Insgesamt 31 Bubbles – über die letzten Jahrhunderte verteilt – hat Autor Markus H. Schiml in seinem Werk ausgemacht und ausgewertet. Während in der gängigen Praxis meist Aktien-, Immobilien- oder sonstige Vermögenspreisblasen losgelöst und für sich betrachtet werden, stellt dieses Buch eine andere Arbeitshypothese in den Raum: Was wäre, wenn es sich vielmehr um eine systemische Dauerblase handeln würde, die von System und Gesellschaft nicht nur in Kauf, sondern stillschweigend sogar befeuert wird?
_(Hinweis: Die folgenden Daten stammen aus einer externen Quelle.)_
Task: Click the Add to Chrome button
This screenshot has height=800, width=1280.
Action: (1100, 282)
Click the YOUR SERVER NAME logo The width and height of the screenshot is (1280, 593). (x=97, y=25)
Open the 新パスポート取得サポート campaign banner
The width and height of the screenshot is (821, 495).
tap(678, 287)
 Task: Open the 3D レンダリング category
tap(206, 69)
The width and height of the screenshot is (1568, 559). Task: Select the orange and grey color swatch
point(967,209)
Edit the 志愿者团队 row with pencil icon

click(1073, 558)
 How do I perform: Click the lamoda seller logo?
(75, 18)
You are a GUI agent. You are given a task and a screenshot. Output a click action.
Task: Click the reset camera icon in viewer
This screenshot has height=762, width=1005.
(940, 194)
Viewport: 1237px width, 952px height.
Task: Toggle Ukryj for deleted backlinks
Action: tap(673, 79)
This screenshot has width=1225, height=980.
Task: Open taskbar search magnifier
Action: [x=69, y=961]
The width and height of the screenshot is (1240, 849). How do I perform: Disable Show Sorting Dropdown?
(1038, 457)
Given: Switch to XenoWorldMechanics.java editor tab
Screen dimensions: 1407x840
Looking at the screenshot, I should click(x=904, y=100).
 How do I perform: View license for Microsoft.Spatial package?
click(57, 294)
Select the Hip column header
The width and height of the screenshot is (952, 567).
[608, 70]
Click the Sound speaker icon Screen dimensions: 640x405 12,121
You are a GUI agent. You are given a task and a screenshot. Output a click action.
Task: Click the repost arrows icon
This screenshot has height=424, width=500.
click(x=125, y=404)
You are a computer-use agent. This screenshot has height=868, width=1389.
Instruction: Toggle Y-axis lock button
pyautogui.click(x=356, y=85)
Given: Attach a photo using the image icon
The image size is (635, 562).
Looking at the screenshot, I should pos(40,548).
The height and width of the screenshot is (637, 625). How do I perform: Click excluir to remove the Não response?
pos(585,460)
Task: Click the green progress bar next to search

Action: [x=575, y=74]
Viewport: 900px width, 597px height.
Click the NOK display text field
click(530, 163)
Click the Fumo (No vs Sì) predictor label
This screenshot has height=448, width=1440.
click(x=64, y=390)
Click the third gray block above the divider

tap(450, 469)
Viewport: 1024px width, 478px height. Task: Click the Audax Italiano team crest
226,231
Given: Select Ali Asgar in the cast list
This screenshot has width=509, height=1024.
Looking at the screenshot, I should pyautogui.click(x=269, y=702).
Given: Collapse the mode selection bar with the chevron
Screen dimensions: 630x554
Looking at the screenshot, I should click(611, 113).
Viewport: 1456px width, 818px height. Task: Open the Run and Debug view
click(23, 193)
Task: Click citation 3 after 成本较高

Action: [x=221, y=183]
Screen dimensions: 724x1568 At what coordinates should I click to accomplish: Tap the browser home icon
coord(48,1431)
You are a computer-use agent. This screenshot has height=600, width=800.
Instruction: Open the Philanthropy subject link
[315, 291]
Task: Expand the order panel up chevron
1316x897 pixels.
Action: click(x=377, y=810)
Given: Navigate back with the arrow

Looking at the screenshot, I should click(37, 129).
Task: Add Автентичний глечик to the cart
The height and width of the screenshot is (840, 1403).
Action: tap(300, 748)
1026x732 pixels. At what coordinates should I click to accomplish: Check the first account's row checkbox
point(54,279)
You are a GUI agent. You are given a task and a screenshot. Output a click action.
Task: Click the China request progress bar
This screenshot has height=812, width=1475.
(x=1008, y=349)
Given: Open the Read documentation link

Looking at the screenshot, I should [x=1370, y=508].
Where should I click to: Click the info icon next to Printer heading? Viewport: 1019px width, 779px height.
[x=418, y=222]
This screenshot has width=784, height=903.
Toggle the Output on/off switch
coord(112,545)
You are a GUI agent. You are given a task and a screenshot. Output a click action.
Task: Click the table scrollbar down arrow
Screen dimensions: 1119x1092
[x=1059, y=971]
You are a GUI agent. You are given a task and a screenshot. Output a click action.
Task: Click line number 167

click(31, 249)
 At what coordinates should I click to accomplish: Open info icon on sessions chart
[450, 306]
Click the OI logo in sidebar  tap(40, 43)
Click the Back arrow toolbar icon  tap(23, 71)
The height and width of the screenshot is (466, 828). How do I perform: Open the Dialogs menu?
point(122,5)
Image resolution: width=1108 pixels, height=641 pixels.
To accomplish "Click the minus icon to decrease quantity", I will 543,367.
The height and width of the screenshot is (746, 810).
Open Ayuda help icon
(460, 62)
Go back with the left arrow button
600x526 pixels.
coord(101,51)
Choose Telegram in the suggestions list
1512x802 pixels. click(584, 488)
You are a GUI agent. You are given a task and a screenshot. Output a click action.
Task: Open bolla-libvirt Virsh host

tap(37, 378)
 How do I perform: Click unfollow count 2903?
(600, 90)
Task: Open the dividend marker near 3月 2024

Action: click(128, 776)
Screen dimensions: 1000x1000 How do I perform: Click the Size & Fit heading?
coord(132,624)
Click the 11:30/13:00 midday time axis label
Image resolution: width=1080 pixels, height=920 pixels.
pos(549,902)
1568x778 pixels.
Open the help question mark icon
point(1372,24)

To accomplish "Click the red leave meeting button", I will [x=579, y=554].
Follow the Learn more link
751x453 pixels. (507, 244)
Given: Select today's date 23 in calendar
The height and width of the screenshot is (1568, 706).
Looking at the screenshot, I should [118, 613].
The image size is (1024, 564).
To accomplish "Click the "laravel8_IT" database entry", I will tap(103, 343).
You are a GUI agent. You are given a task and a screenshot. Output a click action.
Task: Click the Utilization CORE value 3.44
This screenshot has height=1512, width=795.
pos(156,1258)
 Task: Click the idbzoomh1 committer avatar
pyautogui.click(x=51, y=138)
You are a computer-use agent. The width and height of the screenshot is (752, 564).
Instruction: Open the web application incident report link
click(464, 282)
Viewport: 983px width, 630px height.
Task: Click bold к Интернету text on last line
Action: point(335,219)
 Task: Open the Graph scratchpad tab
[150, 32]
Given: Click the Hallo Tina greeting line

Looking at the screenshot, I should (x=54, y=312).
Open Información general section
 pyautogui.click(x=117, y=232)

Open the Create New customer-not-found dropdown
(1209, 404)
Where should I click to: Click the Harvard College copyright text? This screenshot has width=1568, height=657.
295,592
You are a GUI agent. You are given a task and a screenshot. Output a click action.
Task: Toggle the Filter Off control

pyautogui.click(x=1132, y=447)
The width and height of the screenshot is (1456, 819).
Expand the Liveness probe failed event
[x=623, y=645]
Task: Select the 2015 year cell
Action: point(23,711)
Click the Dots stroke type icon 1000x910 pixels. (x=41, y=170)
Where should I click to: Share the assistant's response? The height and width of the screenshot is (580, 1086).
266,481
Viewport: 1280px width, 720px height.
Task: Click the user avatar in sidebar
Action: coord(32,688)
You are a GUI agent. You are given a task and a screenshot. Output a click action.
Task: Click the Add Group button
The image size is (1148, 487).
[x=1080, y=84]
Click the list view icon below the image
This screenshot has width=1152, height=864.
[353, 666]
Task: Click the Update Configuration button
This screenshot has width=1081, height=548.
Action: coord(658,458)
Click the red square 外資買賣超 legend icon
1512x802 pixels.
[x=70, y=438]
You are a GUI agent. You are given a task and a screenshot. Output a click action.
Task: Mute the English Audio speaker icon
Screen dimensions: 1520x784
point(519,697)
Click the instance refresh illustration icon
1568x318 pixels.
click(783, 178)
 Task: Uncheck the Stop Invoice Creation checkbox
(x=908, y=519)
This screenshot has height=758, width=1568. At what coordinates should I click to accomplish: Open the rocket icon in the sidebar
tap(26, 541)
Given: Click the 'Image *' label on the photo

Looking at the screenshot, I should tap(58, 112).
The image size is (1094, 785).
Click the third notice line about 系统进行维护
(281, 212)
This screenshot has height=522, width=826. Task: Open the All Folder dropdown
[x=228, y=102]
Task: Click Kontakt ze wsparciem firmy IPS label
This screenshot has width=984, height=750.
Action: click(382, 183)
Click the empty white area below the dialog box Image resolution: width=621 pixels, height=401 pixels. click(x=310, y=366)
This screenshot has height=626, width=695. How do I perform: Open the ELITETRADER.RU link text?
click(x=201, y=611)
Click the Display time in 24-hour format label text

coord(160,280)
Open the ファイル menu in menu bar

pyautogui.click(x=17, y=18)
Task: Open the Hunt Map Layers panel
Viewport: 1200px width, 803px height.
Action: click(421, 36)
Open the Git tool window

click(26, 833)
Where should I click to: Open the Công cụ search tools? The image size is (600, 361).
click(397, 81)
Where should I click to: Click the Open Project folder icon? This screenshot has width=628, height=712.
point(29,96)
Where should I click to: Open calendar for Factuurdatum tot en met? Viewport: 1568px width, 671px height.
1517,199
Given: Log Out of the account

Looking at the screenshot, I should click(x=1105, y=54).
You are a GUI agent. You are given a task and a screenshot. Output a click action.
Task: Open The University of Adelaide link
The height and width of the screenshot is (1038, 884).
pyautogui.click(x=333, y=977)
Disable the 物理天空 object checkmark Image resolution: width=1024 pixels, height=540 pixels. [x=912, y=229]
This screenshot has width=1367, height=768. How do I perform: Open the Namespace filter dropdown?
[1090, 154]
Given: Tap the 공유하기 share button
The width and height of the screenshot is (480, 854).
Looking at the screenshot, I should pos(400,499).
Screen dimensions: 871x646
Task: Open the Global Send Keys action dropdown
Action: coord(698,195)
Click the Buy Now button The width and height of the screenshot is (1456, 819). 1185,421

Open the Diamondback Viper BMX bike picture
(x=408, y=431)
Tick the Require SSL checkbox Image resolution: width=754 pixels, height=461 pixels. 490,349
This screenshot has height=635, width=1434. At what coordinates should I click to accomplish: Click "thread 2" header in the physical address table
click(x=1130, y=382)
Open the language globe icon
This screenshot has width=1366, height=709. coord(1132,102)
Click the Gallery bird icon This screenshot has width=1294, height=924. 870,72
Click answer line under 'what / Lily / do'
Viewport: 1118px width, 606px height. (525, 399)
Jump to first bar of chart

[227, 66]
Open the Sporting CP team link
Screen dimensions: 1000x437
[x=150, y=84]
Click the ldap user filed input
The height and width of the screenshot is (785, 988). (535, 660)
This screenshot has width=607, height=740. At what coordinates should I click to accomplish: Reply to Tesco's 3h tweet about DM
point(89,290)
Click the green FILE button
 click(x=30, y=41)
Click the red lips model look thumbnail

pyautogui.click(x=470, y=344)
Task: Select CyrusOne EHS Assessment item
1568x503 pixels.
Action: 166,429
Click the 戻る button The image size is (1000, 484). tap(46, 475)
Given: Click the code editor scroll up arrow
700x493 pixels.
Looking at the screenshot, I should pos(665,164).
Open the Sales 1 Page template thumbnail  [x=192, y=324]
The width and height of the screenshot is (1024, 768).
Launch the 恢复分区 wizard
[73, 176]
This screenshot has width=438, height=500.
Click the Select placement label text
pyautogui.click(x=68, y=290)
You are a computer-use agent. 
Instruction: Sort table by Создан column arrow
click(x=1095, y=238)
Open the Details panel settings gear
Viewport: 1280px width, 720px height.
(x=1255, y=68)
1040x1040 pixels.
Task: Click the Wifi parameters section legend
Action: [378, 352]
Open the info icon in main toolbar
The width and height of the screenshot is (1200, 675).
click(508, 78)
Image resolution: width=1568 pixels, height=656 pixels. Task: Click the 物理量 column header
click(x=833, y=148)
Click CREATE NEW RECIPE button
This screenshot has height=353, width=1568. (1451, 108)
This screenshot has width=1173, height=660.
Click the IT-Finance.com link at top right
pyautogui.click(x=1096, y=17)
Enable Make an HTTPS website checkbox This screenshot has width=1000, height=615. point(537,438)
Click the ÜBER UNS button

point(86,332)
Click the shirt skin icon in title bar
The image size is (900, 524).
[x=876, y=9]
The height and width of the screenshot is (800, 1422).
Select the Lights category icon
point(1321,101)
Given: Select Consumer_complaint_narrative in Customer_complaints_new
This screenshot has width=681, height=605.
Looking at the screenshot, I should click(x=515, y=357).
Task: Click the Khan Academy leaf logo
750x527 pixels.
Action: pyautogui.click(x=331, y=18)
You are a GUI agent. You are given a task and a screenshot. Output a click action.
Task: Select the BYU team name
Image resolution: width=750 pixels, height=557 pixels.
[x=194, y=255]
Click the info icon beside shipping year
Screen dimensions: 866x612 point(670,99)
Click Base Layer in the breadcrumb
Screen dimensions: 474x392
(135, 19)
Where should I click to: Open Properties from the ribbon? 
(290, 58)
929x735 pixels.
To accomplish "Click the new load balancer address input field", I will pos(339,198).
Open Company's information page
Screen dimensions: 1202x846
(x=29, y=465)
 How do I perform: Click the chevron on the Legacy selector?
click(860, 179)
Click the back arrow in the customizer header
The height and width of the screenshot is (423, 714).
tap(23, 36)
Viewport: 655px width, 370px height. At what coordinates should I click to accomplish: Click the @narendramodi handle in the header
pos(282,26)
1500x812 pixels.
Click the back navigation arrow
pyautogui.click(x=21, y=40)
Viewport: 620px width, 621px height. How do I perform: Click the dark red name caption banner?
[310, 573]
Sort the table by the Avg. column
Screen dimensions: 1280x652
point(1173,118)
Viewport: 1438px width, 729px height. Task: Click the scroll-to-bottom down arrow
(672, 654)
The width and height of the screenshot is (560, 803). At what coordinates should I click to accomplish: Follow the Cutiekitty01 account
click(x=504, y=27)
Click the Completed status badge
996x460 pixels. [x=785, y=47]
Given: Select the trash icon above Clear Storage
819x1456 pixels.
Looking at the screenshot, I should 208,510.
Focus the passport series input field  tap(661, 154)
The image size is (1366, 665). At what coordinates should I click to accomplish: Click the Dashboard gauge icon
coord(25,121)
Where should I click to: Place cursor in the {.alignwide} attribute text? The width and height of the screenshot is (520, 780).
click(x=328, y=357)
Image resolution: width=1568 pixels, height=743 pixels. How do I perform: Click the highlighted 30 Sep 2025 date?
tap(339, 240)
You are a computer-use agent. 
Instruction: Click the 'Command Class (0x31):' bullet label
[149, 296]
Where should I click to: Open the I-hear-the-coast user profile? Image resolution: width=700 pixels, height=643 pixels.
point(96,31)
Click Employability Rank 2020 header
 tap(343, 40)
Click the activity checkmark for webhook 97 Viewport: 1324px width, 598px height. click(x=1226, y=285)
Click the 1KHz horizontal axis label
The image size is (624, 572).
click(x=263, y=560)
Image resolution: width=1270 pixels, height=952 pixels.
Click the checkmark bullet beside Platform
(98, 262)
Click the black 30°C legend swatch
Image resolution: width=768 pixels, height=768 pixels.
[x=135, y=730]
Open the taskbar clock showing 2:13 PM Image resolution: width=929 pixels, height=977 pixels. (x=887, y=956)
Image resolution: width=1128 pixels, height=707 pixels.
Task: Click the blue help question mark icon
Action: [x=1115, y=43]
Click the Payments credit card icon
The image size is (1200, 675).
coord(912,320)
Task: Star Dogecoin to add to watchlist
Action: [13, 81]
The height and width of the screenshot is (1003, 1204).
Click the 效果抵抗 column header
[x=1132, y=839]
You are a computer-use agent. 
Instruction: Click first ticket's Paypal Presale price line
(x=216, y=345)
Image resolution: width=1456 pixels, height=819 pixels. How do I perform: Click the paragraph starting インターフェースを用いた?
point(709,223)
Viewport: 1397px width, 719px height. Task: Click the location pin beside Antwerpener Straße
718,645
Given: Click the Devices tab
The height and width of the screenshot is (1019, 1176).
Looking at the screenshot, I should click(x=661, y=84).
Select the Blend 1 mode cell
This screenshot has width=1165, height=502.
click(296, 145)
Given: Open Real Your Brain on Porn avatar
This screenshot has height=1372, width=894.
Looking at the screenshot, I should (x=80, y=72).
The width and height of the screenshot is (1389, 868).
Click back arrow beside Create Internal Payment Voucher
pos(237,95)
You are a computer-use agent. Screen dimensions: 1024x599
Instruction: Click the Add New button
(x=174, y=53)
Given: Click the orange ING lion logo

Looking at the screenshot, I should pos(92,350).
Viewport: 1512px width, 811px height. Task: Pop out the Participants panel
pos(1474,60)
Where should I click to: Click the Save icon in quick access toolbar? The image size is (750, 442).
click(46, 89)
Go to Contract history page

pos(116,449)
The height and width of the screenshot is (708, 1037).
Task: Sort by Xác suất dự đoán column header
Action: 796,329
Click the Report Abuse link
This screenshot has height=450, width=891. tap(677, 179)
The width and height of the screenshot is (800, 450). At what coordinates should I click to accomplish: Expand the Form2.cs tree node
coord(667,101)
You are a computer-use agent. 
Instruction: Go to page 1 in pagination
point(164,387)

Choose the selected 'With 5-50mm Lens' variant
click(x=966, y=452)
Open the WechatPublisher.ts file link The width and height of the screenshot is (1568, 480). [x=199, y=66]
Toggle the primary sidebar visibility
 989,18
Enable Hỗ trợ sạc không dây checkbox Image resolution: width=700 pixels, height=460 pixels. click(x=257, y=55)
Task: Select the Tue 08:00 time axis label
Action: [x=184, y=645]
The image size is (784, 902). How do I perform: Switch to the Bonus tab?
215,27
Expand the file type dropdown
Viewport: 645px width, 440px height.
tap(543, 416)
Nachdem im ersten Teil die wichtigsten Börsenblasen dargelegt und in den historischen Kontext gestellt werden, geht der Autor detailliert auf individuelle und kollektive Denk- sowie Entscheidungsmuster ein, die vom Spannungsfeld, das sich zwischen den Extremen Gier und Angst erstreckt, geprägt sind. Insofern mögen die Exzesse an der Börse zwar Zeugnis von geldpolitischen Auswüchsen ablegen – „Verzerrungen, Irrationalitäten, Massenpsychosen und Fehlurteile“ tragen gleichwohl ein beträchtliches Maß dazu bei. „Was wäre, wenn wir heute schon in einem Denkrahmen operieren, dessen Gültigkeit nicht mehr gegeben ist und es vielleicht auch nie war?“ Damit rüttelt Schiml vehement an den Grundfesten vieler Börsianer und Investoren, die im Laufe der Lektüre massig Gelegenheit erhalten, ihr Denken zu hinterfragen.
Fazit
Ein Werk, das unbestreitbar das Prädikat der Interdisziplinarität verdient mit Einladung zur Selbsthinterfragung und Selbstbegegnung. Wobei es nicht nur weit über das gewöhnliche Wirtschaftsbuch hinausgeht, sondern gleichzeitig auch noch unterhaltsam zu lesen ist. Übrigens würde allein die Anlage II mit einem individuell zusammengestellten Glossar, das eine wahre Fundgrube für interessierte Leser ist, die Anschaffung bereits rechtfertigen.